Stored items from a collection
Start of Block

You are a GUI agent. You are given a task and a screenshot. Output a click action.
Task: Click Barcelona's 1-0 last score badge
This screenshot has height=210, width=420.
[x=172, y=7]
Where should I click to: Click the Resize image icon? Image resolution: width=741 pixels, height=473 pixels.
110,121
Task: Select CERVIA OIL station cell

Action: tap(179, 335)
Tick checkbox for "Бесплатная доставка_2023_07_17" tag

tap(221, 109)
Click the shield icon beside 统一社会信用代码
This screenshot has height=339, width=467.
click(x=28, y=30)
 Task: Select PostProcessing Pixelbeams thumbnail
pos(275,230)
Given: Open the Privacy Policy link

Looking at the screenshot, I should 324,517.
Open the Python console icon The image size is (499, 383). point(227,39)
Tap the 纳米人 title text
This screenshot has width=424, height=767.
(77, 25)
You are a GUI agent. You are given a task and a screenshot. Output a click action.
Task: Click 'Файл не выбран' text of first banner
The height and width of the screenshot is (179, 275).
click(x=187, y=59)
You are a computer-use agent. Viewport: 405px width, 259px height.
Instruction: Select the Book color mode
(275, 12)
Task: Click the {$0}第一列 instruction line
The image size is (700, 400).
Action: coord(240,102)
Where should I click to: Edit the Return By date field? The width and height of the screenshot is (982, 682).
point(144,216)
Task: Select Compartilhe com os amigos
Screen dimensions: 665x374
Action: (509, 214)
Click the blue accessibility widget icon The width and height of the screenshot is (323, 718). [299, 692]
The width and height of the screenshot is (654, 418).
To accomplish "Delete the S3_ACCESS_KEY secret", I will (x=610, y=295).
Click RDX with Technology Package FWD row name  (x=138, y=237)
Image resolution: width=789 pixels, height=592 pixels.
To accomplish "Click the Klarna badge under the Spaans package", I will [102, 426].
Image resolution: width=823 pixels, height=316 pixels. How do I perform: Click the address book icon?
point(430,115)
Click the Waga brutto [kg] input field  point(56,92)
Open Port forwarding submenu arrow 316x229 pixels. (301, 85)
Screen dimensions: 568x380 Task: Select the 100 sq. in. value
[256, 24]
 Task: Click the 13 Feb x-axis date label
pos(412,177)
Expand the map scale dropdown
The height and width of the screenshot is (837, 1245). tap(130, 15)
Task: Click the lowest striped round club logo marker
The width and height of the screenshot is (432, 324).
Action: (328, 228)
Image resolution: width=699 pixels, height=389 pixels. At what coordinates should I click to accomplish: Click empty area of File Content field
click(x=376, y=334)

End of Block

Directions »
Which lines run from the one holding "Task: Click 'Файл" through the one holding "Click the blue" in the records above? Repeat them exactly, both included, and nothing more.

Written response »
Task: Click 'Файл не выбран' text of first banner
The height and width of the screenshot is (179, 275).
click(x=187, y=59)
You are a computer-use agent. Viewport: 405px width, 259px height.
Instruction: Select the Book color mode
(275, 12)
Task: Click the {$0}第一列 instruction line
The image size is (700, 400).
Action: coord(240,102)
Where should I click to: Edit the Return By date field? The width and height of the screenshot is (982, 682).
point(144,216)
Task: Select Compartilhe com os amigos
Screen dimensions: 665x374
Action: (509, 214)
Click the blue accessibility widget icon The width and height of the screenshot is (323, 718). [299, 692]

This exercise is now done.